Elective robotic hysterectomy for placenta accreta spectrum in the second trimester
Amro Elfeky, Mary Ann Son, Camila De Amorim Paiva, Ioannis Alagkiozidis
- 发表年份
- 2020
- 引用次数
- 6
摘要
BACKGROUND: A scheduled pre-viable hysterectomy is a treatment option for women with early diagnosed placenta accreta spectrum who do not wish future fertility. A minimally invasive hysterectomy with pregnancy in situ for placenta accreta spectrum has not been previously reported. CASE: A patient with evidence of placenta accreta spectrum on prenatal imaging underwent an elective robot-assisted laparoscopic hysterectomy at 16 weeks of gestation.
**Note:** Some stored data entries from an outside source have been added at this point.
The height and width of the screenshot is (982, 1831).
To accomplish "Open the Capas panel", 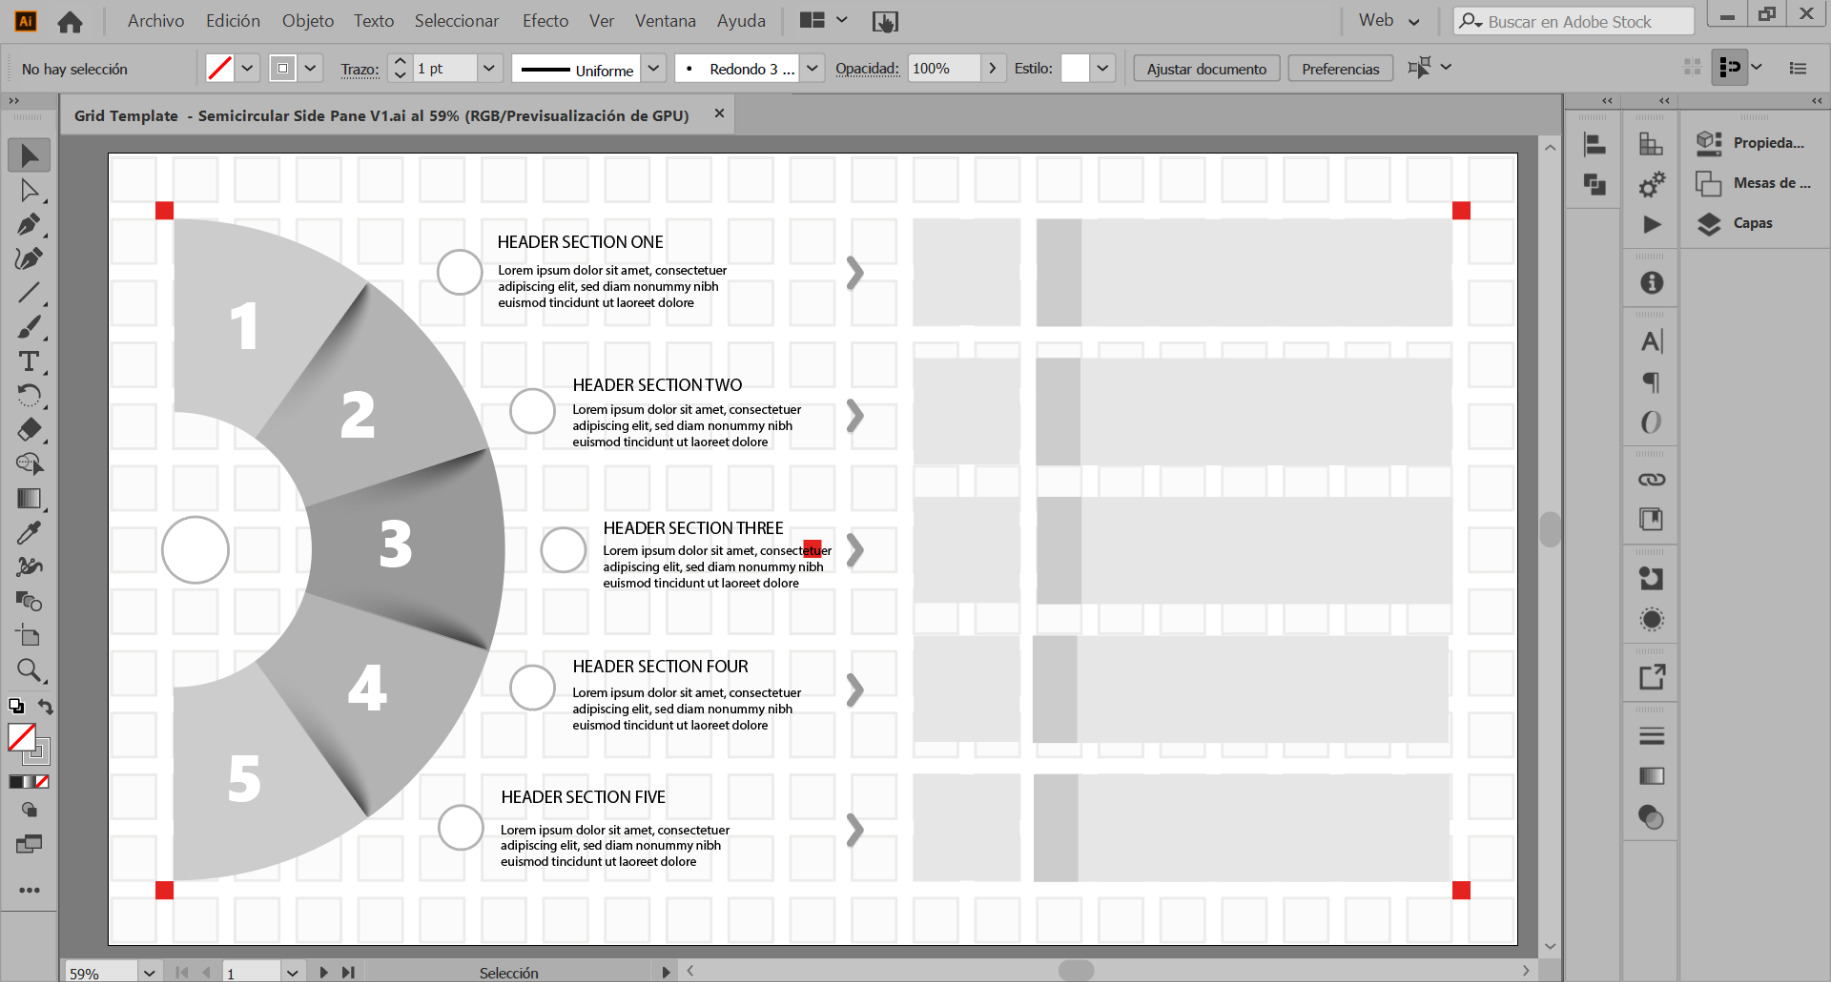I will tap(1752, 223).
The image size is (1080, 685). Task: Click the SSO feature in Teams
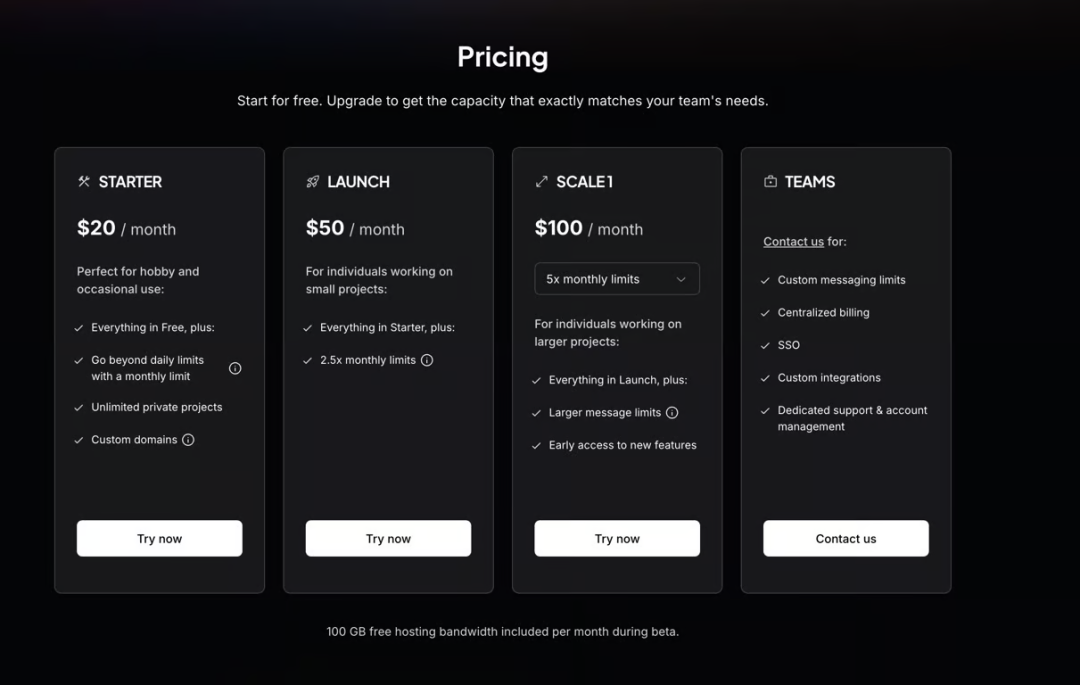click(789, 345)
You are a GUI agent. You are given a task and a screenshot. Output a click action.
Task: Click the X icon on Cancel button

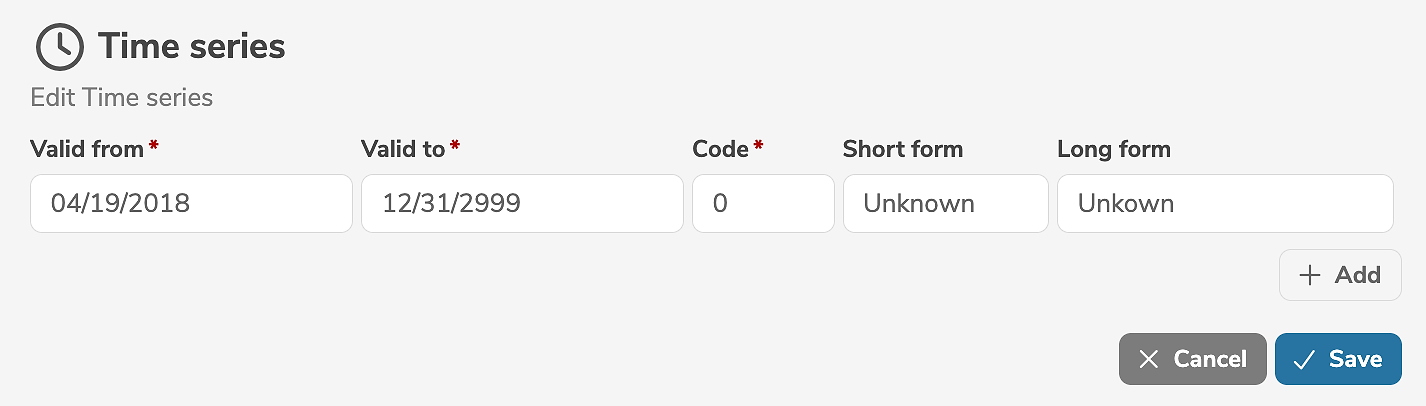1149,359
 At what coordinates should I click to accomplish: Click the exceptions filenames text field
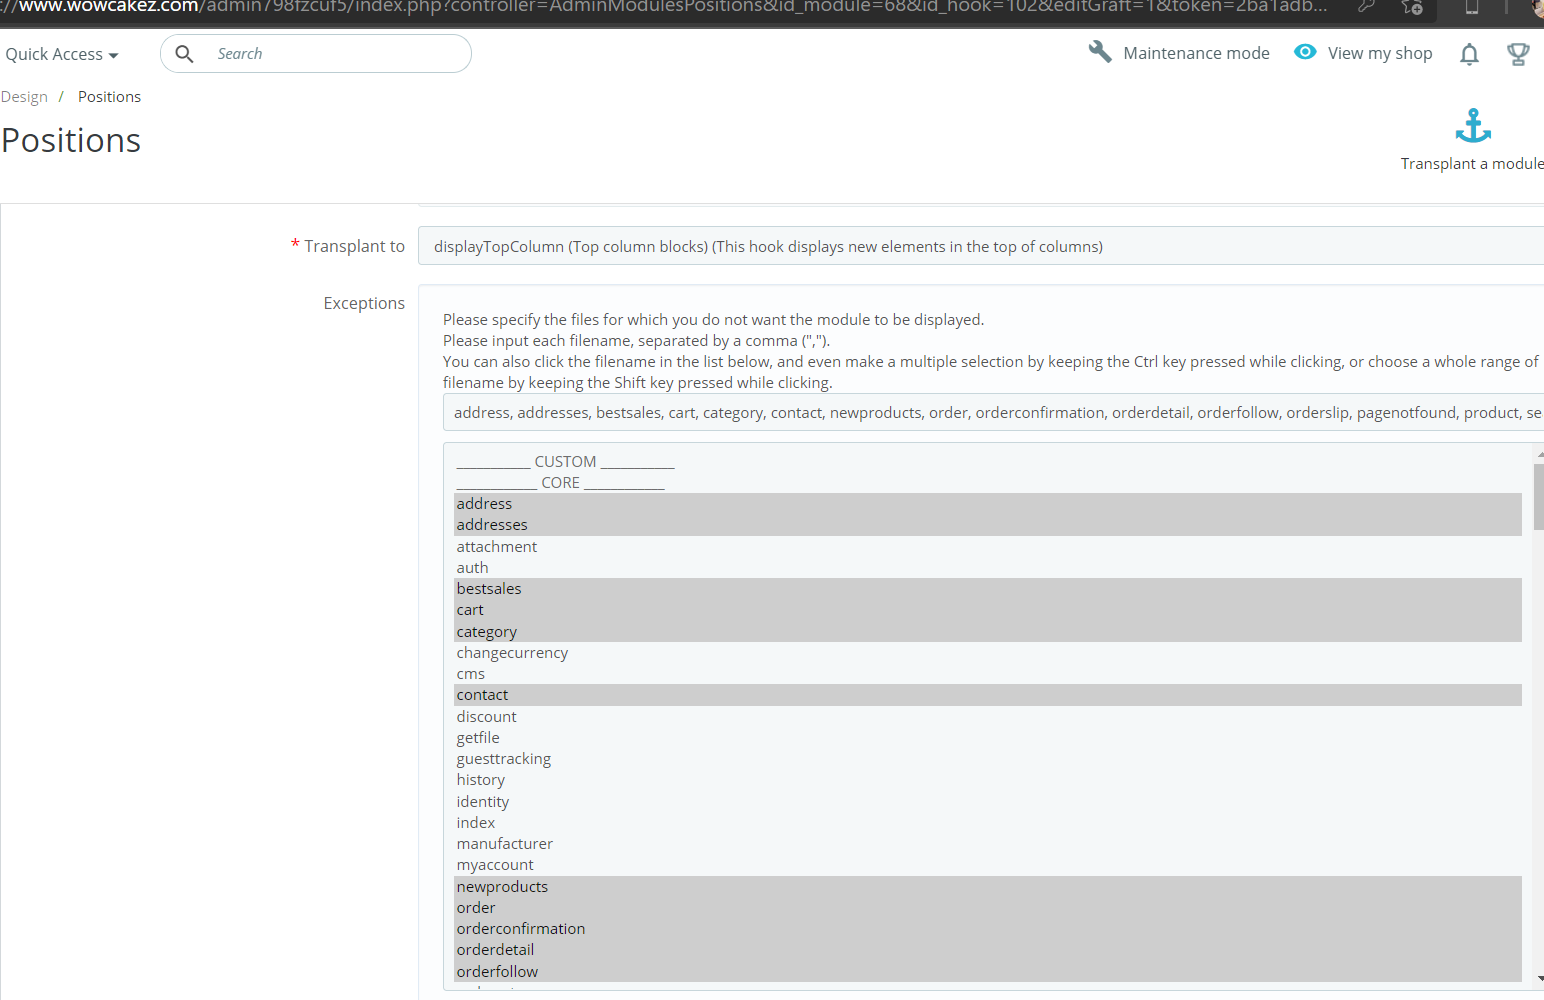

The procedure was uncomplicated and she was discharged on postoperative day 1. Pathology was consistent with placenta percreta. CONCLUSION: Robot-assisted laparoscopic hysterectomy with pregnancy in situ is feasible in a patient with placenta accreta spectrum in the second trimester. TEACHING POINTS: 1. Early diagnosis of placenta accreta spectrum is important for surgical planning and management. 2. We present a technique for minimally invasive hysterectomy in a patient with placenta accreta spectrum diagnosed before viability.